Der Brand war nach über 15 Stunden gegen Mittag des 2. Mai gelöscht, alles in allem kämpften 296 Feuerwehrleute gegen die Flammen an. Für die Behörden war der „ausgewachsene Einsatz“ unter dem Strich erfolgreich verlaufen. Das Schiff liegt immer noch am Oswald-Terminal; die kriminaltechnische Unfalluntersuchung gestaltete sich wegen schlechter Sicht unter Deck einigermaßen erschwert. Inzwischen sind auf der „Atlantic Carrier“ auch die Reparaturarbeiten angelaufen.
Streit um Ausrichtung als „Universalhafen“
Transporte von radioaktivem Material wie bei der „Atlantic Carrier“ erreichen den Hamburger Hafen einige Dutzend Mal im Jahr, ob als Import oder Export oder im Transit. Seit vergangenem Februar war dies 21 Mal der Fall. Wie sich herausstellte, waren die Deklarierungen bei dem Brandhavaristen nicht ganz korrekt, weswegen die Reederei zweimal Bußgeld bezahlen muss.

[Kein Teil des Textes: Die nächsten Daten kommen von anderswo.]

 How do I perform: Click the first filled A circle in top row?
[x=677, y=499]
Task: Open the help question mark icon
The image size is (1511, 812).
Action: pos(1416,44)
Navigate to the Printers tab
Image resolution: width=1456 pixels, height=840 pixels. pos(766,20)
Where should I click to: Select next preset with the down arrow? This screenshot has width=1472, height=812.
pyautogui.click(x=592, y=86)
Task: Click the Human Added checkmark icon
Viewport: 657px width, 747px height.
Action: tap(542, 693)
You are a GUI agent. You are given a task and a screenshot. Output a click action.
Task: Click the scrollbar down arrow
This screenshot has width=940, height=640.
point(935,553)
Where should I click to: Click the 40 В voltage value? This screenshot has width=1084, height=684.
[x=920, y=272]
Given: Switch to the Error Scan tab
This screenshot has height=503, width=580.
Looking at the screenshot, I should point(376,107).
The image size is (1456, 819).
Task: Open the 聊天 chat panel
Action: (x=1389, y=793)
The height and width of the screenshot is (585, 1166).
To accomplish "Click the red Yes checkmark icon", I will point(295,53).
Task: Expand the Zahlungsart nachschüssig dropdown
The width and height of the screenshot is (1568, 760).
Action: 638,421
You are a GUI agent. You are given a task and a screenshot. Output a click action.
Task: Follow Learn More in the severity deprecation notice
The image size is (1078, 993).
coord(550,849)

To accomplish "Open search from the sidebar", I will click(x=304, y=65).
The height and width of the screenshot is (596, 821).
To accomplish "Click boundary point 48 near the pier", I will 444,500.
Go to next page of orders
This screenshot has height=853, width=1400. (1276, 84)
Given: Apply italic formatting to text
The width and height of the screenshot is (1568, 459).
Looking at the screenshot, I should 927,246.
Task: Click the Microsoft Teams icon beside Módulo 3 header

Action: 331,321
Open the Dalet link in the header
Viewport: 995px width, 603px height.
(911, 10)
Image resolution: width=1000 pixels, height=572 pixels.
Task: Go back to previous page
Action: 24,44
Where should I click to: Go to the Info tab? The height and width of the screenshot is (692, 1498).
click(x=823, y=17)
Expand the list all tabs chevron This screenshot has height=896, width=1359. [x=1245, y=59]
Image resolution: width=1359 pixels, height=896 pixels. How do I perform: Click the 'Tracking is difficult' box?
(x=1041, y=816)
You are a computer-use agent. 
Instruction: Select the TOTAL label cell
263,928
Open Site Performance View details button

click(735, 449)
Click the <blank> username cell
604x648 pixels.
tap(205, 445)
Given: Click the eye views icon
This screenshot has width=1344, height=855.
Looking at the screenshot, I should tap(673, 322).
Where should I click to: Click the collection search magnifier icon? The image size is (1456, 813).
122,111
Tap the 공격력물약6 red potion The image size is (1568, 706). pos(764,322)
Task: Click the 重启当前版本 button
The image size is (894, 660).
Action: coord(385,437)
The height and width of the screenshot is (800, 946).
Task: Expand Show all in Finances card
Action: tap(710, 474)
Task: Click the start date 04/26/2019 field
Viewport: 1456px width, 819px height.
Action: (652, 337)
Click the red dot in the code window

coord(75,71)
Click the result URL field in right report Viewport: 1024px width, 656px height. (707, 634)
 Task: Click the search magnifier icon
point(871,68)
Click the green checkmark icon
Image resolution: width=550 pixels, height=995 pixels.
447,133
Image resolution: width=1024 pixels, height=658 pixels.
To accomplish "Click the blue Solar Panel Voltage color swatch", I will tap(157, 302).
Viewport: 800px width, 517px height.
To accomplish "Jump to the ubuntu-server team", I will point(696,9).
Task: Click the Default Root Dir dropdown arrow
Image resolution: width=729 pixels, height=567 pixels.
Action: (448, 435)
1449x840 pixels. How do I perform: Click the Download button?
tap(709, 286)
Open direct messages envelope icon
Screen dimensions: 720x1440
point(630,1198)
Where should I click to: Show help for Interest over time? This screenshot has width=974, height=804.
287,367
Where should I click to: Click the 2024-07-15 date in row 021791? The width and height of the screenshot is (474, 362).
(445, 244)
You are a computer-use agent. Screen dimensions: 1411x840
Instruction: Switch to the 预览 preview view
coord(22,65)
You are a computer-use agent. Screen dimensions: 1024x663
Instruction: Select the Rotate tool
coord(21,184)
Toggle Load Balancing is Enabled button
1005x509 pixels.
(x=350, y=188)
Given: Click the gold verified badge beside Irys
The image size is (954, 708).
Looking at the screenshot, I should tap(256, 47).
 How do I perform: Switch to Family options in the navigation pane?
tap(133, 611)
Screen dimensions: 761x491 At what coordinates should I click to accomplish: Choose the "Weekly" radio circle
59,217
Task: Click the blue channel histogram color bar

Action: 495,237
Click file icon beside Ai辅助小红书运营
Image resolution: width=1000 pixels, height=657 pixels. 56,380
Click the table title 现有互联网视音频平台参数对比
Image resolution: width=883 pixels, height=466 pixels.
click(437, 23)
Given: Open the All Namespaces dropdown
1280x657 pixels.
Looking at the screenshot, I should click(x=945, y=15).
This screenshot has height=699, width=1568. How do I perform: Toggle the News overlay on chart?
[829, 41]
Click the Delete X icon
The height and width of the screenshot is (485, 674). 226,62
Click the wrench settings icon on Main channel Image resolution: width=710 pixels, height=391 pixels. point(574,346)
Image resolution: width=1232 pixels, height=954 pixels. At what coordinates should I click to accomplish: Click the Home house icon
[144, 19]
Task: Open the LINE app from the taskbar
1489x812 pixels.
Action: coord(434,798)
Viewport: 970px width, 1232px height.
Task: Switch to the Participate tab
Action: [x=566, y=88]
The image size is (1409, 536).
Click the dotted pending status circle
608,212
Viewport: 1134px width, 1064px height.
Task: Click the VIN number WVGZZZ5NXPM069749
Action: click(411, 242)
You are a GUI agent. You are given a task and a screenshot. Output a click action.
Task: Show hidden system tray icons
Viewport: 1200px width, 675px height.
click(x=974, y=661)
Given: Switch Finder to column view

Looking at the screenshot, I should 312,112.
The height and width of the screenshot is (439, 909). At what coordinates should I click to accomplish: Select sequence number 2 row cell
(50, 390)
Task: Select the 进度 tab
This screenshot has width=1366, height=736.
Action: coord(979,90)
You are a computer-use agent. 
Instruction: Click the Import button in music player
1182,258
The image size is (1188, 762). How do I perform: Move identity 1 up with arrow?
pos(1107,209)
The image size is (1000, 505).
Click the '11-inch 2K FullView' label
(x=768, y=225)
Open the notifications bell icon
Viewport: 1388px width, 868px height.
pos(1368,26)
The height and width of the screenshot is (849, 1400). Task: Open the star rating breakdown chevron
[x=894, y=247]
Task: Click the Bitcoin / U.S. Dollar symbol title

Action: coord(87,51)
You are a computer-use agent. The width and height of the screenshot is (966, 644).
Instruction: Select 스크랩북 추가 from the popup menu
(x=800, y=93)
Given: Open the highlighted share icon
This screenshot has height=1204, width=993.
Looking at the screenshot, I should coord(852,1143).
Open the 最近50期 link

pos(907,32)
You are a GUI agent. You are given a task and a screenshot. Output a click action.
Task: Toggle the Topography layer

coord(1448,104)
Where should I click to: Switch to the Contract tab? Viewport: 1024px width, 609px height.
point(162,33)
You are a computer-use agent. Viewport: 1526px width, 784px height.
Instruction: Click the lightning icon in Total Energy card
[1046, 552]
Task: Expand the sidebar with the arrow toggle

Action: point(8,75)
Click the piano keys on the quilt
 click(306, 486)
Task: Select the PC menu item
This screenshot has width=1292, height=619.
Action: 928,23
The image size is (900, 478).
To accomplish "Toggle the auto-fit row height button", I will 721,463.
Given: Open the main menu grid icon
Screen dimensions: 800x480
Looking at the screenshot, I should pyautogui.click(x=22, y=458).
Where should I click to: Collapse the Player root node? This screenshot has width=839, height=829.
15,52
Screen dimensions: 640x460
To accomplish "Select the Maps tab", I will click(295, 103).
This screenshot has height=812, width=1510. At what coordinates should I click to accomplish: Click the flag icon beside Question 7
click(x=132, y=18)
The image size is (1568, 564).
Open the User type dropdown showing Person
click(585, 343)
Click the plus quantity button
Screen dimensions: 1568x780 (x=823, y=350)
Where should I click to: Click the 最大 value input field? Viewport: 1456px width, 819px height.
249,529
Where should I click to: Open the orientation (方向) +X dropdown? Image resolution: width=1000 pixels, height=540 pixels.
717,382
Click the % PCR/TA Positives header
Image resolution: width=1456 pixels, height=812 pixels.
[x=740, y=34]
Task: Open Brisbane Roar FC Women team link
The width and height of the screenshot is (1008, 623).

Gravierender in der öffentlichen Diskussion ist jedoch die Frage, ob denn in einem so zentral gelegenen Hafen wie Hamburg überhaupt radioaktives Material umgeschlagen werden solle. Die Hansestadt Bremen hat für ihren Hafen ein entsprechendes Verbot beschlossen; interessierte Kreise wollen es auch in Hamburg einführen. Allerdings ist gegen das Bremer Verbot Klage erhoben worden, die Entscheidung des zuständigen Staatsgerichthofs steht noch aus. Dabei spielt u a eine Rolle, dass Bundes- oder gar europäische Bestimmungen (Atomrecht) vor Landesrecht gelten.
Ist die Feuerwehr richtig ausgestattet?
Auch über die angemessene Ausstattung der Hamburger Feuerwehr mit Löschbooten hat der Brand Streit ausgelöst. Internationale Vorgaben, etwa durch den Weltschifffahrtsverband IMO gibt es nicht. Löscheinsätze erfolgen in Hamburg bei Schiffsbränden grundsätzlich von Land her; Löschboote haben nur eine unterstützende Aufgabe. Die drei Hamburger Löschboote sind im Schnitt 28 Jahre alt; dass sie durch Schlepper teilweise ersetzt werden müssen, wie am 1. Mai geschehen, löste Protest aus. Die Kritiker sehen sich dabei durch die Landesregierung selbst bestätigt: So stellt eine im Auftrag des Senats vor drei Jahren veröffentliche Studie zu Struktur und Personalbedarf der Hamburger Feuerwehr wörtlich fest: „Das derzeitige Löschbootkonzept ist nicht ausreichend“. Mittlerweile hat sich in der vergangenen Woche der Innenausschuss des Landesparlaments mit der Angelegenheit befasst. Der Innenexperte der Regierungsfraktion, der Abgeordnete Arno Münster (SPD), habe laut Norddeutschem Rundfunk die Forderung nach drei neuen Löschbooten unterstützt. (cfd)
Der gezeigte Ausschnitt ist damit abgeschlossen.